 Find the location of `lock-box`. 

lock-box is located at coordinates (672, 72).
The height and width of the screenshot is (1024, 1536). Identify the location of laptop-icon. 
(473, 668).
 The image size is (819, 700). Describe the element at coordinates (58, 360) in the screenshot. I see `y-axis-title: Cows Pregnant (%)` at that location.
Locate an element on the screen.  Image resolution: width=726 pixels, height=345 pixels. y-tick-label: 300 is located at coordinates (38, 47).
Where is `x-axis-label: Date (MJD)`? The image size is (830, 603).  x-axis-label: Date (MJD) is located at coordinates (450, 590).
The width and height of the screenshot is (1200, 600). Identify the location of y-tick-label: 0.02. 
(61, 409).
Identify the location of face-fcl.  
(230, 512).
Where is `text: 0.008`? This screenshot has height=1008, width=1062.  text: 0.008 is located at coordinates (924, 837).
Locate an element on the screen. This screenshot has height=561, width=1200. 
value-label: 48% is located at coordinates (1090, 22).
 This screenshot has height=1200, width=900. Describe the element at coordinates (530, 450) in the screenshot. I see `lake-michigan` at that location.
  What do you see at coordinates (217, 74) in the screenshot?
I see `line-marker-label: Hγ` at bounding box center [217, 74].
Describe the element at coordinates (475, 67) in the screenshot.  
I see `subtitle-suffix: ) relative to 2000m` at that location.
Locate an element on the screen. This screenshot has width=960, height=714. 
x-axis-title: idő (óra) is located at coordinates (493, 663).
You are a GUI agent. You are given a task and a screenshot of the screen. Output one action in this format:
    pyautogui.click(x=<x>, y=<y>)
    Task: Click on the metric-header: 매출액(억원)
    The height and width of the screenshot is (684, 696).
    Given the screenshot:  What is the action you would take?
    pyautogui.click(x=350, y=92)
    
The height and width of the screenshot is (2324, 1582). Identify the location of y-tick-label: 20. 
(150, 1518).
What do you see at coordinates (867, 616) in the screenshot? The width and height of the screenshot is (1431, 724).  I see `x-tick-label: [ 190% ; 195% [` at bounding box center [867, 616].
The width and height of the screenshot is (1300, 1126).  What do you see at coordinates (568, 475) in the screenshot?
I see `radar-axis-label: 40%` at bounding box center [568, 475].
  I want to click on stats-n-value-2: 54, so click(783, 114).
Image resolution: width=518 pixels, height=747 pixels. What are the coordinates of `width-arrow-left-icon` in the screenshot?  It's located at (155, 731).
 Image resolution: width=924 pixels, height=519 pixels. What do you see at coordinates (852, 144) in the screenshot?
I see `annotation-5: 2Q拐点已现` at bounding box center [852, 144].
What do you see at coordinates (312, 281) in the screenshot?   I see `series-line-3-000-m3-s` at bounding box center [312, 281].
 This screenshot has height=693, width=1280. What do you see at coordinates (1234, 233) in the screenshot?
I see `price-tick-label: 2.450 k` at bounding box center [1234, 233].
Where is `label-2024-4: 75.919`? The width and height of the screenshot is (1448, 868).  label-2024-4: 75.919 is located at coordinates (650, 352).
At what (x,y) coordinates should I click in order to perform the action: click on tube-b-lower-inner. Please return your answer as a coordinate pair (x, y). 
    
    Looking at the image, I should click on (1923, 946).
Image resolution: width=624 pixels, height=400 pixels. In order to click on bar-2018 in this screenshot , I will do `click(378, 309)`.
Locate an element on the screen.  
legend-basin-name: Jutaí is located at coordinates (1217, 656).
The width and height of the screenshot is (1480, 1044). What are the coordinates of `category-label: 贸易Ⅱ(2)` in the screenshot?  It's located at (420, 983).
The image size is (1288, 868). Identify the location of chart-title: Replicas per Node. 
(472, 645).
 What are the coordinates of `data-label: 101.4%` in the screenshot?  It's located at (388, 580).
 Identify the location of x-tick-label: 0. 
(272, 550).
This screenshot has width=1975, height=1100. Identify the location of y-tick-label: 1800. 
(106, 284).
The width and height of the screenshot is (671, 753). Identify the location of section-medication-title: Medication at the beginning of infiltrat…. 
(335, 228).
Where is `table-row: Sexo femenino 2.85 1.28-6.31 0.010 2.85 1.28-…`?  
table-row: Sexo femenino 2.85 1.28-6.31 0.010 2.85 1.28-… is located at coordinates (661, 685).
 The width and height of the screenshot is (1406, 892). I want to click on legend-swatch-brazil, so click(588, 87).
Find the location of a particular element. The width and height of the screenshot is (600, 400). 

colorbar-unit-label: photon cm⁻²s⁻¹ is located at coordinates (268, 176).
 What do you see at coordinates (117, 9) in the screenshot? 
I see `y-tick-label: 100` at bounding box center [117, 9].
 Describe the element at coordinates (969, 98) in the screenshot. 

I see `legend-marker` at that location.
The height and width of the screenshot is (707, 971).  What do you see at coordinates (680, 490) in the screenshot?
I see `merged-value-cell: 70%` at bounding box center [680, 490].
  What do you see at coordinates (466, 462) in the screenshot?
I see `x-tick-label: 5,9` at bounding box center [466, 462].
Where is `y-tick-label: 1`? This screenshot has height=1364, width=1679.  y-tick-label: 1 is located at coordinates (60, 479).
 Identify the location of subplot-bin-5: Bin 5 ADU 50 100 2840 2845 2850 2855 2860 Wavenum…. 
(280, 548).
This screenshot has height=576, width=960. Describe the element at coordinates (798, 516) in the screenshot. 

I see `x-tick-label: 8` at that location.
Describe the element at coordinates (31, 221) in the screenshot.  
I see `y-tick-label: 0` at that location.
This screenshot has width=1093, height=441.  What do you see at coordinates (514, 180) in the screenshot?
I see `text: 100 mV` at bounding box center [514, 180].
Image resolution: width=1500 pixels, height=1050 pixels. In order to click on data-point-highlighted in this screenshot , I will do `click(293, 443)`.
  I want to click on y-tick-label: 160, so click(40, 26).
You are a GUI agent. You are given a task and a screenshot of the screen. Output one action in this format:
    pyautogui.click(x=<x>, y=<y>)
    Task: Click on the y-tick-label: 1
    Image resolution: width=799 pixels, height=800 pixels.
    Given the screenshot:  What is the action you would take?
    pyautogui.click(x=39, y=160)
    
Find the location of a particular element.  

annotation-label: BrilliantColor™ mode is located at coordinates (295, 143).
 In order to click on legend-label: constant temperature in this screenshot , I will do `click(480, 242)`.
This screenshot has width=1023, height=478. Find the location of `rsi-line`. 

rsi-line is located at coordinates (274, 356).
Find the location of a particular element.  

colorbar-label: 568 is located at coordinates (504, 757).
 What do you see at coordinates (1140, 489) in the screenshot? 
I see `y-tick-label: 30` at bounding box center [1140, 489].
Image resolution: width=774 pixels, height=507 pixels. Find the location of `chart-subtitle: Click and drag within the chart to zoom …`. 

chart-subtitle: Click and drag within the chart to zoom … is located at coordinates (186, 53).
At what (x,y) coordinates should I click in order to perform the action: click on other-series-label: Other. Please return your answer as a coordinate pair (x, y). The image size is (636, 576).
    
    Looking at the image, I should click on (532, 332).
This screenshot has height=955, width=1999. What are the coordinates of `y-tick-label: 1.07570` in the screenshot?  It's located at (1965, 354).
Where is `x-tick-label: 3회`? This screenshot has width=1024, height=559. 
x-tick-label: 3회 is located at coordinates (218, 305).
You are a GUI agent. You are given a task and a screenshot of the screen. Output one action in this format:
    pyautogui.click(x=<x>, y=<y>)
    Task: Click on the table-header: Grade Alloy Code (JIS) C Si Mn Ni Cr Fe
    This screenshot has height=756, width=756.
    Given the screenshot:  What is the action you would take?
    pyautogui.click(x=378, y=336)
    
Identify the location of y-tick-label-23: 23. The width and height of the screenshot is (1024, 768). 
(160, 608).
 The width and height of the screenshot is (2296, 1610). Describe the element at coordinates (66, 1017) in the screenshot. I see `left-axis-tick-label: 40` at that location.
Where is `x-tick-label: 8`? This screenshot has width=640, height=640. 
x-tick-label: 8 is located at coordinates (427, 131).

┄┄┄┄┄┄

▶ To-do item: How many lines in the rows above contain the string "drag"? Case counts; reply with the number only.

▶ Exercise response: 2